Marceline Desbordes-Valmore,

 

née à Douai le 20 juin 1786 et morte à Paris le 23 juillet 1859,

 

est une poétesse française.



Malheur à moi
Les pleurs

                  Ah ! ce n’est pas aimer que prendre sur soi-même
                  De pouvoir vivre ainsi loin de l’objet qu’on aime.
                                              ANDRÉ CHÉNIER.

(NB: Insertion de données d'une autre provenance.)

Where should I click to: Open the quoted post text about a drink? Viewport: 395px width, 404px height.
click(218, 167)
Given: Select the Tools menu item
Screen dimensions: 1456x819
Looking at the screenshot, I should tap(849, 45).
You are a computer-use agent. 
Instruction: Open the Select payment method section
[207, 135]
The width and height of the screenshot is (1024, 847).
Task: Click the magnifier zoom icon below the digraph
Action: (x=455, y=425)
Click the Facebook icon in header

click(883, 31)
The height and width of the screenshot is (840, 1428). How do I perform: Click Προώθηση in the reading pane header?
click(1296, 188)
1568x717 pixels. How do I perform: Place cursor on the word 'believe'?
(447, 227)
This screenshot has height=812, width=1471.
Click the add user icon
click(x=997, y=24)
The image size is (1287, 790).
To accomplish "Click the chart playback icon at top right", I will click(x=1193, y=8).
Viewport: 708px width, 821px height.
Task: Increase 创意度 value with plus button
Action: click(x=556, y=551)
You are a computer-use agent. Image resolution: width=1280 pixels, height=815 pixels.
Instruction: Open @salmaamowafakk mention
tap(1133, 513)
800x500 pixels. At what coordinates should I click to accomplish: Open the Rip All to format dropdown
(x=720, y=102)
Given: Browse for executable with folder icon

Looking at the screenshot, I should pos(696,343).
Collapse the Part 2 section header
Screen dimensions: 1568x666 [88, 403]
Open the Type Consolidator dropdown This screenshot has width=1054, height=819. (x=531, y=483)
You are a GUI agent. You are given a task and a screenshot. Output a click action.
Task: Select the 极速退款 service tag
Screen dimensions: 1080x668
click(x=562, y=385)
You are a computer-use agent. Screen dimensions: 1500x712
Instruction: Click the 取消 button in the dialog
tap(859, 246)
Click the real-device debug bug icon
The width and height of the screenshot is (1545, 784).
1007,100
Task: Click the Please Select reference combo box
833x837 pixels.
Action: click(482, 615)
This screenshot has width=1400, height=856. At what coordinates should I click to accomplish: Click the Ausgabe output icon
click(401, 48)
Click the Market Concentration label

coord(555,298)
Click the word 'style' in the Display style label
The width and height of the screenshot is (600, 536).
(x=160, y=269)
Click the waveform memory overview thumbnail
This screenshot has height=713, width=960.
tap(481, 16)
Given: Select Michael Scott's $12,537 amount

Malheur à moi ! je ne sais plus lui plaire ;
Je ne suis plus le charme de ses yeux ;
Ma voix n’a plus l’accent qui vient des cieux,
Pour attendrir sa jalouse colère ;
Il ne vient plus, saisi d’un vague effroi,
Me demander des serments ou des larmes.
Il veille en paix, il s’endort sans alarmes :
                Malheur à moi !

Las de bonheur, sans trembler pour ma vie,
Insoucieux, il parle de sa mort !
De ma tristesse il n’a plus le remord,
Et je n’ai pas tous les biens qu’il envie !
Hier, sur mon sein, sans accuser ma foi,
Sans les frayeurs que j’ai tant pardonnées,
Il vit des fleurs qu’il n’avait pas données :
                Malheur à moi !

Distrait d’aimer, sans écouter mon père,
Il l’entendit me parler d’avenir ;
Je n’en ai plus, s’il n’y veut pas venir.
Par lui je crois, sans lui je désespère ;
Sans lui, mon Dieu ! comment vivrai-je en toi ?
Je n’ai qu’une âme, et c’est par lui qu’elle aime ;
Et lui, mon Dieu, si ce n’est pas toi-même,
                Malheur à moi !

Illustration mcp
Malheur à moi (I)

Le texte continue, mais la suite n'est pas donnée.